В таких ускорителях электронный пучок ускорятся в высокочастотных резонаторах, затем отдает часть энергии в ЛСЭ, а потом снова посылается в те же высокочастотные резонаторы, но там уже замедляется. При этом он возвращает в резонаторы ту энергию, которая не была использована.
Кроме того, что это экономит энергию, это еще и очень сильно снижает радиационную опасность установки. Почему? Потому что если электроны на высокой энергии сбрасывать на какой-то поглотитель (мишень), из этой мишени будет выходить гамма-излучение.
А если энергия электронов составляет сотню МэВ, и мощность электронного пучка велика, то и мощность гамма-излучения и энергия этих фотонов, или гамма-квантов, будут очень высокими.
В результате могут появляться относительно долгоживущие изотопы, это неприятно, это и есть радиационная опасность. Если же мы замедляем электронный пучок и сбрасываем его в поглотитель с относительно низкой энергией (энергия должна быть меньше 10 МэВ), тогда никаких долгоживущих изотопов не образуется, установка становится радиационно-безопасной после того, как ее выключили. Поэтому для ускорителей электронов с энергией выше и ниже 10 МэВ санитарные нормы и правила разные.
- Как началось создание мощного ЛСЭ Сибирского центра фотохимических исследований?
- Итак, использование ускорителей-рекуператоров для мощных ЛСЭ было очень желательно. В 80х гг мы стали проектировать такой ускоритель, для него понадобились новые технические решения: высокочастотные резонаторы, специальные магниты. И в начале 90х гг мы подготовили проект такого ускорителя. Следующим шагом стал поиск помещения.
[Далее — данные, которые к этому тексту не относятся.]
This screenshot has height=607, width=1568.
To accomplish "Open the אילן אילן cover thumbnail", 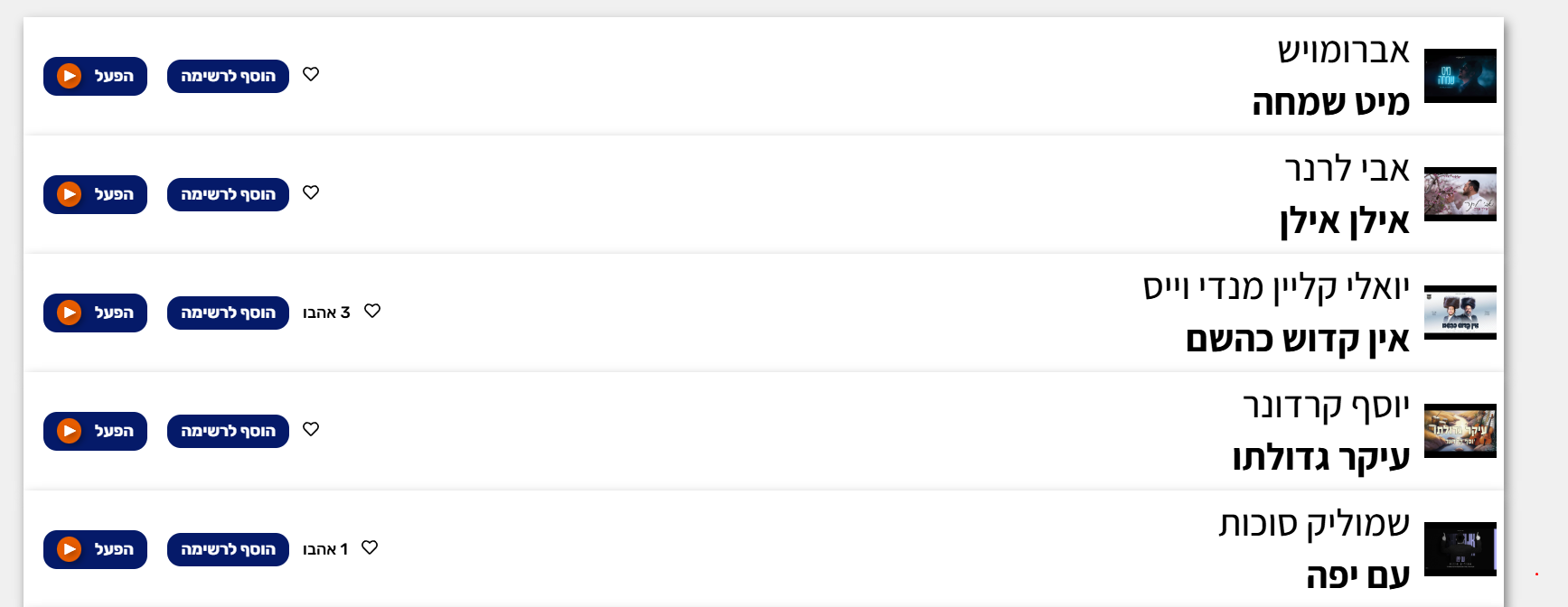I will [1460, 194].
Мы связались с руководством Института химической кинетики и горения СО РАН, а там уже много лет работала лаборатория лазерной фотохимии, руководителем которой был профессор Александр Константинович Петров.
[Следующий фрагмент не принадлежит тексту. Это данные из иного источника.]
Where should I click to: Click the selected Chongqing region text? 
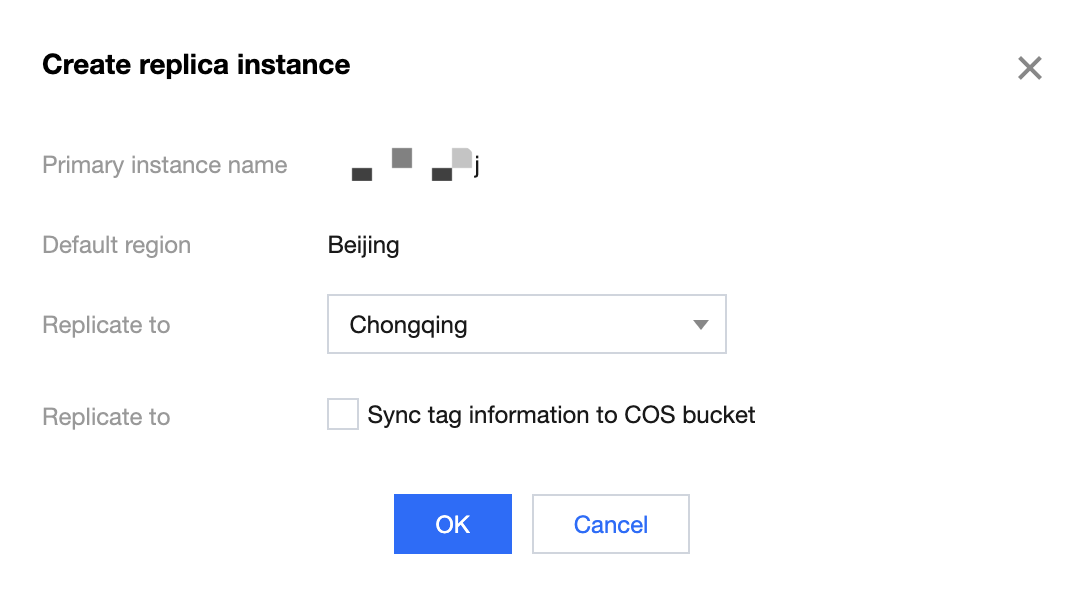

Они изучали изменения химических процессов под действием лазерного излучения. Лазерный свет может действовать как катализатор, реакции происходят совсем по-другому. Кроме того, можно заниматься разделением изотопов, то есть выделять нужные изотопы из смеси. Этим и занималась лаборатория лазерной фотохимии Института химической кинетики и горения.
Поэтому к нам пришли академик Юрий Николаевич Молин, который был тогда директором института, и А. К. Петров. Со стороны ИЯФ в этих обсуждениях участвовали наш директор академик Александр Николаевич Скринский, заведующий нашей лабораторией Геннадий Николаевич Кулипанов, Александр Данилович Орешков и я.